Now, looking down from the boot, through the removed boot floor, you will be able to clearly see the gap which needs to be filled.
There should be no real play (left-right) in the diff at this point, with the bottom bolts in position. Trial a few different washers in these gaps, I inserted the washers reaching down through the boot floor (mind the sharp edges on the metal boot floor. The washers that I inserted were actually held in place without any assistance, it was that tight and I packed as many as possible in. The trick is to use a combination of washers, I preferred medium and thin, to really fill the space. Again, use pin punches to maneuver the washers into place, looking from each side inwards so you can check alignment. Apply plenty of copperslip to the long bolt (mainly in case it needs to be removed later) and slide it through. Don´t forget the knorr washers, there should be one on each side!
I ended up with the below washer configuration (2M 2S means 2 medium and 2 small washers). Every car is different :
LHS | RHS | |
Bottom Bolts | 2M 2S | 3M |
Top Bolt | 3M | 3M 1S |
Measuring around 49.1cm on both sides from diff to outside of the car where the A frame attaches (the boxy section on the lower chassis)
Then tighten all bolts, check for a final time that there is no play (ie the diff cannot shuffle around because of the washers), and torque all bolts. Once torqued, you can remove the trolley jack.
You can now attach the propshaft to the diff. Do this from under the car. The diff will rotate freely, and the propshaft will rotate if the car is in neutral. Whilst in neutral, rotate the propshaft until you line up with the threaded holes. Then loosely add all 4 bolts, make sure they screw in freely and that you have it aligned properly. Once this has been done, slide out from under the car and put the car in a low gear, such as first or second.
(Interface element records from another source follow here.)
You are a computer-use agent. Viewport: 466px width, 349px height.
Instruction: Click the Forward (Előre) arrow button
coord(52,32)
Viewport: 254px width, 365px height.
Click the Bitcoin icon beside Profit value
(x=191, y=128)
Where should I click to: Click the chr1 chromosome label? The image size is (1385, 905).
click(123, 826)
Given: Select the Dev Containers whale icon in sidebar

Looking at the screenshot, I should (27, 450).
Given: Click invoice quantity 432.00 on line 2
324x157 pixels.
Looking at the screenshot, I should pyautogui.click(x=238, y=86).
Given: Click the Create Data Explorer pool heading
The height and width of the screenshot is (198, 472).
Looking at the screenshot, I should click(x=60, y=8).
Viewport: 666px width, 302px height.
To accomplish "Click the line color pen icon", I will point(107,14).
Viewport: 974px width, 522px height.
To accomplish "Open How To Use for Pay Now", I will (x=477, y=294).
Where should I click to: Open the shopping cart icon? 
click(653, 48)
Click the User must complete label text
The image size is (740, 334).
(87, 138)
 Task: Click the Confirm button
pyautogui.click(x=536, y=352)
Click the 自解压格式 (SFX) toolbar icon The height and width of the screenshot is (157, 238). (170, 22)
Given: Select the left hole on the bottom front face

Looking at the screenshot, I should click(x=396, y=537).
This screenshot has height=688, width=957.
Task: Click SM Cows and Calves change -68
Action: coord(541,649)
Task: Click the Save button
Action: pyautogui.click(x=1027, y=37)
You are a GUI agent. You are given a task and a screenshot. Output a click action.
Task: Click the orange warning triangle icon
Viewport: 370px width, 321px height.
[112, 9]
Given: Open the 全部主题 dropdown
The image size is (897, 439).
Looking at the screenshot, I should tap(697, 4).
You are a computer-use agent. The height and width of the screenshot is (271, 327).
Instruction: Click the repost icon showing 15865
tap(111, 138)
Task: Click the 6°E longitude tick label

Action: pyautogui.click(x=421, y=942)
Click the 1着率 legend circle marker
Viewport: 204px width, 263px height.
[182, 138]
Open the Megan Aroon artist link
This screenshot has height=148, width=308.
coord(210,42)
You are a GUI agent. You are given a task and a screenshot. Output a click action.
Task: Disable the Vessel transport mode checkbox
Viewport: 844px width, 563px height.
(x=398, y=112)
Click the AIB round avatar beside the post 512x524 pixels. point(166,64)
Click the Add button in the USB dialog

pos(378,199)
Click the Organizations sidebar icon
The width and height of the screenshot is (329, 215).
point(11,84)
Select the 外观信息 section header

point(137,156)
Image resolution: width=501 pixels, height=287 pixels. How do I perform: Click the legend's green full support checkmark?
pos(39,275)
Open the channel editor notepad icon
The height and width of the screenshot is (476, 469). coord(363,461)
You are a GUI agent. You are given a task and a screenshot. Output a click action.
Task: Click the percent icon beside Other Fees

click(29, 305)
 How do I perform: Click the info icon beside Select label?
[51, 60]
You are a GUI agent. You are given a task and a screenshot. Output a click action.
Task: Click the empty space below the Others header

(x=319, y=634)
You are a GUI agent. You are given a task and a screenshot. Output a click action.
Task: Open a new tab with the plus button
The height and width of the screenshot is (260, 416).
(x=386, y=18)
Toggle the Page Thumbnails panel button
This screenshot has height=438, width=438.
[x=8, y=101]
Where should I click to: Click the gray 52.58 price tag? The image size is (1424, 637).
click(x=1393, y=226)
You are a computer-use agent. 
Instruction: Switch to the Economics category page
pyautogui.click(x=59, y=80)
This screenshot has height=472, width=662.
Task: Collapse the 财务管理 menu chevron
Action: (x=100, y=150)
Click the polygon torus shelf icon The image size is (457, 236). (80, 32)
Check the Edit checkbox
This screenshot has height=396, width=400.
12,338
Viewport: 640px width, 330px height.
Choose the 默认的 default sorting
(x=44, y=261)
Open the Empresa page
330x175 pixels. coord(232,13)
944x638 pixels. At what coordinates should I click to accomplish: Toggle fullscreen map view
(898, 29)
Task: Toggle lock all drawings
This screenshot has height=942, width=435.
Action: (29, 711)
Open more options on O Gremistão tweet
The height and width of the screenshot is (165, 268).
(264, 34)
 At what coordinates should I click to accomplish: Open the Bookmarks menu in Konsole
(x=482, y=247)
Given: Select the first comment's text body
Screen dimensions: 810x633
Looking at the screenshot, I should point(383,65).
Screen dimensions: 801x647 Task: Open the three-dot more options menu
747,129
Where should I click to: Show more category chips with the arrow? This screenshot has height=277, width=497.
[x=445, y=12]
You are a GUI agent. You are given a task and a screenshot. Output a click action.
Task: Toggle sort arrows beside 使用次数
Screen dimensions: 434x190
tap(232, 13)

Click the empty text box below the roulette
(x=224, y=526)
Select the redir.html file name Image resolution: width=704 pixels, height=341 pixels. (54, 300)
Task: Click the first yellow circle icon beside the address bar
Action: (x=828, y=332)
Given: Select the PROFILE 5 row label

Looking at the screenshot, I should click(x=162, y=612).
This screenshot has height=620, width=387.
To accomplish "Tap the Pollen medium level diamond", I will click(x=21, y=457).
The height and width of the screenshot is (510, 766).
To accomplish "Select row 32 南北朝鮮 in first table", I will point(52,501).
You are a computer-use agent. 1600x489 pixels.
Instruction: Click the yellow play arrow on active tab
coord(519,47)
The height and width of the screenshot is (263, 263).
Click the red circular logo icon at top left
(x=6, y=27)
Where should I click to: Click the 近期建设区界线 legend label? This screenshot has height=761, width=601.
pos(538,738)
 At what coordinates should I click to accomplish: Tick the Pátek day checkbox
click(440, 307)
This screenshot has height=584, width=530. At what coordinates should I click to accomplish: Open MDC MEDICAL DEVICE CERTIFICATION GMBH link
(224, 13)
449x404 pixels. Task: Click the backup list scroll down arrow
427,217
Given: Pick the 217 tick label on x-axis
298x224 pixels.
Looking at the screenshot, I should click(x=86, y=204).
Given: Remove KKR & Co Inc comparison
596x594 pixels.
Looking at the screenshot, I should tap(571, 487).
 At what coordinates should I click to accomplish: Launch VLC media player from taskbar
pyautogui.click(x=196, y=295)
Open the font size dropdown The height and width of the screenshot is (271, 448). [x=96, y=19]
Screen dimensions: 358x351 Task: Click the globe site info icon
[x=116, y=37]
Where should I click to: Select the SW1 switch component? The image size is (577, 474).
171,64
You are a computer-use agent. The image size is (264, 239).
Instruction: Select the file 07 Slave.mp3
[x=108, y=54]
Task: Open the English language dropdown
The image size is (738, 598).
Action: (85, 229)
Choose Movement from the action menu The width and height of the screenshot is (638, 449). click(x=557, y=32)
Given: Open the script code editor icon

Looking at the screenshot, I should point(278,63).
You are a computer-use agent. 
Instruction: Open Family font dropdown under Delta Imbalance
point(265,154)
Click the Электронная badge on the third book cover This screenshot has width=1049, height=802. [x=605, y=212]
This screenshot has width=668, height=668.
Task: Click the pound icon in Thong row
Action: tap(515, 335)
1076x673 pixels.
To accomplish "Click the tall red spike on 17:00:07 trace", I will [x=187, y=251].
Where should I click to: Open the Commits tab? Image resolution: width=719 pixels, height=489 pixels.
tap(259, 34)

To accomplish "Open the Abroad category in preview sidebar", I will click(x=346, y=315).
If you put it in fifth, the prop shaft can still rotate under enough torque.
Then one bolt at a time, remove a bolt, apply loctite, put the bolt back in and torque to 47Nm using 8mm hex socket. One of the bolts has problems with access, the grease nipple is in the way. The inside of the propshaft is packed with grease and this is how you add it, using a grease gun, a little like pumping a bike tyre up. I am going to check this later in the build when I add other fluids. In the meantime to access this bolt, some builders will do it up by feel, others say you can unscrew the grease nipple. I didn´t fancy either of those, so opted to use a ball joint hex and torque.